Hoy, en la calle de Muntaner, esquina Rosselló, hay mucho más ruido del que hay normalmente por la mañana, cuando los estudiantes entran, de manera escalonada, al colegio San Miguel. Hoy las vallas (estas vallas amarillas donde puedes leer, de vez en cuando, creativos grafitis que expresan sentimientos controvertidos hacia la alcaldesa Colau) no pueden contener todos los bípedos adolescentes que se acumulan alrededor de la puerta, así como a los progenitores. Desde la terraza del bar de la esquina (donde, por desgracia de los consumidores de cafés, han aparcado los autocares) se puede adivinar que los de primero y segundo de ESO se van de colonias.
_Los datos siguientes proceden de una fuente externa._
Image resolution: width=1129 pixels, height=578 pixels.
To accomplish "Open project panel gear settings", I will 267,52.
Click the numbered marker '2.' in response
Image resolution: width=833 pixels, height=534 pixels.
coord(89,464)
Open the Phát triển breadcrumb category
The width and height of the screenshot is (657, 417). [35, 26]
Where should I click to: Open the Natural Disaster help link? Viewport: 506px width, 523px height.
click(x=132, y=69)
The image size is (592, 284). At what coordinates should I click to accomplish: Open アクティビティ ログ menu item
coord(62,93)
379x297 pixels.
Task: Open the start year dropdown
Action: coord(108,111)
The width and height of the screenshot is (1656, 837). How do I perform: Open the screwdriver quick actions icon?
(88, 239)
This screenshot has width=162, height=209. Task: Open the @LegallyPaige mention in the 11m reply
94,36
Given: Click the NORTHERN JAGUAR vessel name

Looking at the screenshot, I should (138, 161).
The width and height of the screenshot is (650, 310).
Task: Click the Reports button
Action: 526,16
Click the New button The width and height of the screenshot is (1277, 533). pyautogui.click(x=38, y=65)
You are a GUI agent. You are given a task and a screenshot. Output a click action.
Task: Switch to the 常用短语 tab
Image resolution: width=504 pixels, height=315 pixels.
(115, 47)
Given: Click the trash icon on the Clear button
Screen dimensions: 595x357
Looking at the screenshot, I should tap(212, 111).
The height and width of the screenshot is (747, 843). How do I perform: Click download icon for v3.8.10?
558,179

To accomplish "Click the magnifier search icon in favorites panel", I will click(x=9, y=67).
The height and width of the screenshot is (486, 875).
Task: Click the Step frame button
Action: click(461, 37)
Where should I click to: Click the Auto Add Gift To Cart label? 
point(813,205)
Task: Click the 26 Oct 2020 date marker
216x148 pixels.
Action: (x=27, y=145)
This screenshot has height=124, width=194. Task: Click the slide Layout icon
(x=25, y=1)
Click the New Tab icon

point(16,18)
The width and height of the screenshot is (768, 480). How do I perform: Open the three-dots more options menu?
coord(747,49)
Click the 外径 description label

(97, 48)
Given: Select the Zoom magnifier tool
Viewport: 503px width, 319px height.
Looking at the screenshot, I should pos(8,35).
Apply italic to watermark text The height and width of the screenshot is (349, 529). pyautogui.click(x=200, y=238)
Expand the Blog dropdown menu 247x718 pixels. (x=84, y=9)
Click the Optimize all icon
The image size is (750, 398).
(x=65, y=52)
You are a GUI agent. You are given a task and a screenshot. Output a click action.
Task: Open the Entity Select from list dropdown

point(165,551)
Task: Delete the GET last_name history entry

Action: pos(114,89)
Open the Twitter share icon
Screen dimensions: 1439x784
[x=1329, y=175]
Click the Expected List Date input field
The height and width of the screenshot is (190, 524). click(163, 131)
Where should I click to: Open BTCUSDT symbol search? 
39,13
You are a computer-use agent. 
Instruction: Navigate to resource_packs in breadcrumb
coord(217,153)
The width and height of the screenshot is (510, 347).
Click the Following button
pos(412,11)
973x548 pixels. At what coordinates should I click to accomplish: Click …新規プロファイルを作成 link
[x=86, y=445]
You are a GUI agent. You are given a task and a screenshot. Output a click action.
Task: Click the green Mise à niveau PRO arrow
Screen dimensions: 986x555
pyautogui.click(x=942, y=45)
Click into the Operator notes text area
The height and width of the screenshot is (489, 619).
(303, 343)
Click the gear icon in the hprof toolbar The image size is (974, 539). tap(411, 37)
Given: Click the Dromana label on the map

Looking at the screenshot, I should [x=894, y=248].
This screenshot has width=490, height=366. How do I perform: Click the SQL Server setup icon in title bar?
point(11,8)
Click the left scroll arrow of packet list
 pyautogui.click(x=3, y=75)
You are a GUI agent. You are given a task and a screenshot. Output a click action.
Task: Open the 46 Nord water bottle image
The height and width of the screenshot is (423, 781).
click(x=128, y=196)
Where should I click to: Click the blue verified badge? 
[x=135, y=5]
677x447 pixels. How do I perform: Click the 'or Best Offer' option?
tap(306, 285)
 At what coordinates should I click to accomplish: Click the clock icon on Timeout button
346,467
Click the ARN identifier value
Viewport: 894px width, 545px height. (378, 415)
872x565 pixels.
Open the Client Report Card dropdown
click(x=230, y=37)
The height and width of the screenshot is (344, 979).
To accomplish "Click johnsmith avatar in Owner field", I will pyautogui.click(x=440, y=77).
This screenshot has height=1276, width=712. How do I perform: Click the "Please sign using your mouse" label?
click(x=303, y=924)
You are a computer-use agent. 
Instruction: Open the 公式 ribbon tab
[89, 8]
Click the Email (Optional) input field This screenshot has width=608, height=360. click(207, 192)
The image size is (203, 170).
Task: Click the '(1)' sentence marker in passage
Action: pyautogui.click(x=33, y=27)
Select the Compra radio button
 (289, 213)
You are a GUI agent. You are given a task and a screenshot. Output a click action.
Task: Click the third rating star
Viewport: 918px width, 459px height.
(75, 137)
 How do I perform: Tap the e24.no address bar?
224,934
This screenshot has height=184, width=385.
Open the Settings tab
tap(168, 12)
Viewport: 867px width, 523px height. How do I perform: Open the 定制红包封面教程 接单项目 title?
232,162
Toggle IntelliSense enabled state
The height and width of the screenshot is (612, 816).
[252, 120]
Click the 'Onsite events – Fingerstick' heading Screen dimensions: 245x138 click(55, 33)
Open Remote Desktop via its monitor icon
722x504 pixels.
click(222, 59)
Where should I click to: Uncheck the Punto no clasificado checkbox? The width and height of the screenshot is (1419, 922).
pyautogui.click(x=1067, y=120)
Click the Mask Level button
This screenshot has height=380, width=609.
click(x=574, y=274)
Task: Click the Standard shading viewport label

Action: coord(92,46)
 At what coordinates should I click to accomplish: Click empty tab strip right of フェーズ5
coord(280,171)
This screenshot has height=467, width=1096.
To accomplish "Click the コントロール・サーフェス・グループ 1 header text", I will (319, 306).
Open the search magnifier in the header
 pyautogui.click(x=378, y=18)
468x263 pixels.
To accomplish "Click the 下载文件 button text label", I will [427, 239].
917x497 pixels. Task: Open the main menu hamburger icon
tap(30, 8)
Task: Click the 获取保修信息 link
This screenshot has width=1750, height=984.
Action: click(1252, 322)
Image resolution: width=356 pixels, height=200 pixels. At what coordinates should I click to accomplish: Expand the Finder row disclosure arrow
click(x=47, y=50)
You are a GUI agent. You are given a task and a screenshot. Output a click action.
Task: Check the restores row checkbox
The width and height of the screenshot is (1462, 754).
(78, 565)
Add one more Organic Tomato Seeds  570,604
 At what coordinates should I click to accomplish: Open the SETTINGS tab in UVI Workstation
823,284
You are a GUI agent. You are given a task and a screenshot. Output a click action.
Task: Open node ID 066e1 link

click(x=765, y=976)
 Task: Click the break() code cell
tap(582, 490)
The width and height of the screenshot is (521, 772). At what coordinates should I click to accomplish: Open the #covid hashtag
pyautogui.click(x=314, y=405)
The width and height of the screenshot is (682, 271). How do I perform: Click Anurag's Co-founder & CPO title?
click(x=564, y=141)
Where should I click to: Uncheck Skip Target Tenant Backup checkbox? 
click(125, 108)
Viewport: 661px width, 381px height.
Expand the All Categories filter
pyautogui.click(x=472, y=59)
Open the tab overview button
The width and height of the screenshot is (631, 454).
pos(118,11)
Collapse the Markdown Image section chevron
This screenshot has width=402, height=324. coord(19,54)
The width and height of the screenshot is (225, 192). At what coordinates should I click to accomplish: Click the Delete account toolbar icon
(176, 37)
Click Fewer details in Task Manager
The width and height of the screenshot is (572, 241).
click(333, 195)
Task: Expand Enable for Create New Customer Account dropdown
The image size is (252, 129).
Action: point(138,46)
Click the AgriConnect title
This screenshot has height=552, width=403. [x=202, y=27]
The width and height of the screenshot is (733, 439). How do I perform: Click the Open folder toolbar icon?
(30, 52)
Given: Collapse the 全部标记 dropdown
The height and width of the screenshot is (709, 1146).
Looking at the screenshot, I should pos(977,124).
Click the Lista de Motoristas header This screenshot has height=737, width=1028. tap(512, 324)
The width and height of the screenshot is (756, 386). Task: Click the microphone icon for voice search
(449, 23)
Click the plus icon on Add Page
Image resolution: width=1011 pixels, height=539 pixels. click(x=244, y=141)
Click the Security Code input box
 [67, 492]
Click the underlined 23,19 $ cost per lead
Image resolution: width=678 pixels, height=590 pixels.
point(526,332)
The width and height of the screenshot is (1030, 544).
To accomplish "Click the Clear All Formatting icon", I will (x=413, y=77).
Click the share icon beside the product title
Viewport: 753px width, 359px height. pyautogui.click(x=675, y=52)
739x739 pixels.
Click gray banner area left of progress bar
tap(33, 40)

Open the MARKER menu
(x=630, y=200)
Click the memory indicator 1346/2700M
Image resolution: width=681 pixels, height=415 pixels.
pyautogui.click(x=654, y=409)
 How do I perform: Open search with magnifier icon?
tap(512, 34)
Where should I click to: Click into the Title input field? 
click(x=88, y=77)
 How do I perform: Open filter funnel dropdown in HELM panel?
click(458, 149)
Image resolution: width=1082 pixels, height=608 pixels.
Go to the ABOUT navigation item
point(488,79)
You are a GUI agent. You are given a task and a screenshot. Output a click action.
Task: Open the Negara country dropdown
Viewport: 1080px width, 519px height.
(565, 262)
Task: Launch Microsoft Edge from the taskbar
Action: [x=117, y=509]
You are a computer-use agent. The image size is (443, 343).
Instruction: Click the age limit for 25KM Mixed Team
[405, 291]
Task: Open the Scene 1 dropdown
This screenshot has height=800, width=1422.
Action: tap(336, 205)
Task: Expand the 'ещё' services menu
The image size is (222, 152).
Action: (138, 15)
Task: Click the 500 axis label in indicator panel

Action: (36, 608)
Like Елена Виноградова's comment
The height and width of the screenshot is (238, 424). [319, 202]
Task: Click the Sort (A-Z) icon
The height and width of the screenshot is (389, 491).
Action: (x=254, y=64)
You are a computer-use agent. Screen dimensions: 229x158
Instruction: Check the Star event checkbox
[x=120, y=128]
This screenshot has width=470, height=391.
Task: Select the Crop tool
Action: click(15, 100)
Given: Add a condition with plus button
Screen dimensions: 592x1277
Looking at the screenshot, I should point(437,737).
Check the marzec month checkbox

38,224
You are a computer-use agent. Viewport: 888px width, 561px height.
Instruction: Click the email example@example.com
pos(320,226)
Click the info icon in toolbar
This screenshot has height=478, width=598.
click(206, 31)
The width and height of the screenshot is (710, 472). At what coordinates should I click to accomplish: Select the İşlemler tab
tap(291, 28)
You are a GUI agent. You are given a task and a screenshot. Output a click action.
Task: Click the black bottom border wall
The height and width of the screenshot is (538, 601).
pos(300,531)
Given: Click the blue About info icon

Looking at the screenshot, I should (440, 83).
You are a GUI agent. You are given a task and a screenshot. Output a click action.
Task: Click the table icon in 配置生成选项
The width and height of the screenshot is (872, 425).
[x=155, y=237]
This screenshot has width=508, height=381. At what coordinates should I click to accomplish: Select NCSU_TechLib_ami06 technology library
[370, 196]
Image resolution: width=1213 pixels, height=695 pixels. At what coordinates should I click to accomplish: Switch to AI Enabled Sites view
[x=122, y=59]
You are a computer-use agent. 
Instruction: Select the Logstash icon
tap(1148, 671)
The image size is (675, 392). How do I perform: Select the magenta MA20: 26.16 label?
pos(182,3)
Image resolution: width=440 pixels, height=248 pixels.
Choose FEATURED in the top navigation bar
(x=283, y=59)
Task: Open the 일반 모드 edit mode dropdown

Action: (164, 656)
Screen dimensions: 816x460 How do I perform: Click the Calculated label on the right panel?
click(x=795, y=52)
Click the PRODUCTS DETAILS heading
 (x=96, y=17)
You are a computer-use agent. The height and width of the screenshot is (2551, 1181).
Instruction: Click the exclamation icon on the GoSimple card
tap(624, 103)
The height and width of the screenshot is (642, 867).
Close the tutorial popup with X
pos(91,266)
Según oímos, estuvieron a punto de no poder irse, porque ayer un niño tenía fiebre, le han tenido que hacer la PCR de urgencia. “A mí ya me hubiera gustado, mira, que no se fueran… Una semana fuera es mucho… Y haciendo snorkel y bici y de todo…”, se queja una señora, madre de una tal Aina, que ya se ve que comenzará a fumar dentro de dos minutos.
“Mamá, ¡no se te ocurra venir a decirme adiós!”, Dice una chica, con top minúsculo, pantalones cortos y, debajo, medias negras, como de abuela de los años cincuenta. “¡No ha venido ningún padre, sólo vosotros!”, se queja un chico desgarbado y larguirucho. “¡No me digáis adiós!”. Maletas tan gigantescas (llenas de outfits para todo tipo de actividades y situaciones humanas imaginables) que Carles Porta mandaría abrir para comprobar que no hay cadáveres descuartizados dentro, pero también mochilas donde sólo caben unos calzoncillos. También un chico con una bolsa llena de pelotas. La madre de una tal Carla le advierte al profesor que su hija tiene que ponerse crema solar, que se le va a olvidar, y que no se quería llevarse el bañador, pero que ella se lo ha puesto en la mochila a última hora, a escondidas, que lo sepa, porque es que la niña… El profesor sonríe.
Los bípedos rodean la mesa de los consumidores de café, cargan los equipajes en el autocar y suben. Saludan, displicentes, con una leve inclinación de cabeza a los padres, que, en cambio, comentan la jugada y miran, ansiosos, donde está “el suyo”. Volverán, por lo que dicen los adultos, una y otra vez, el viernes a las cuatro de la tarde. “Ay, yo pediré fiesta”, dice la madre de la tal Aina, que ya ha empezado a fumar y se adivina que, en unos instantes, abrazará el gintónic. Y el viernes por la tarde ellos, los hijos, bajarán del autocar, cansados, indiferentes, cabreados mientras que los padres los recibirán como fans de los Beatles. Los que tengan pelo se tirarán de él. Y ese día se acabarán las existencias de pasta en el barrio, pero no servirá de nada, porque los bípedos declararán que, si por ellos fuera, no habrían vuelto nunca, y que allí, en la casa de colonias sí se comía bien. Tanto, que se habrían quedado a vivir.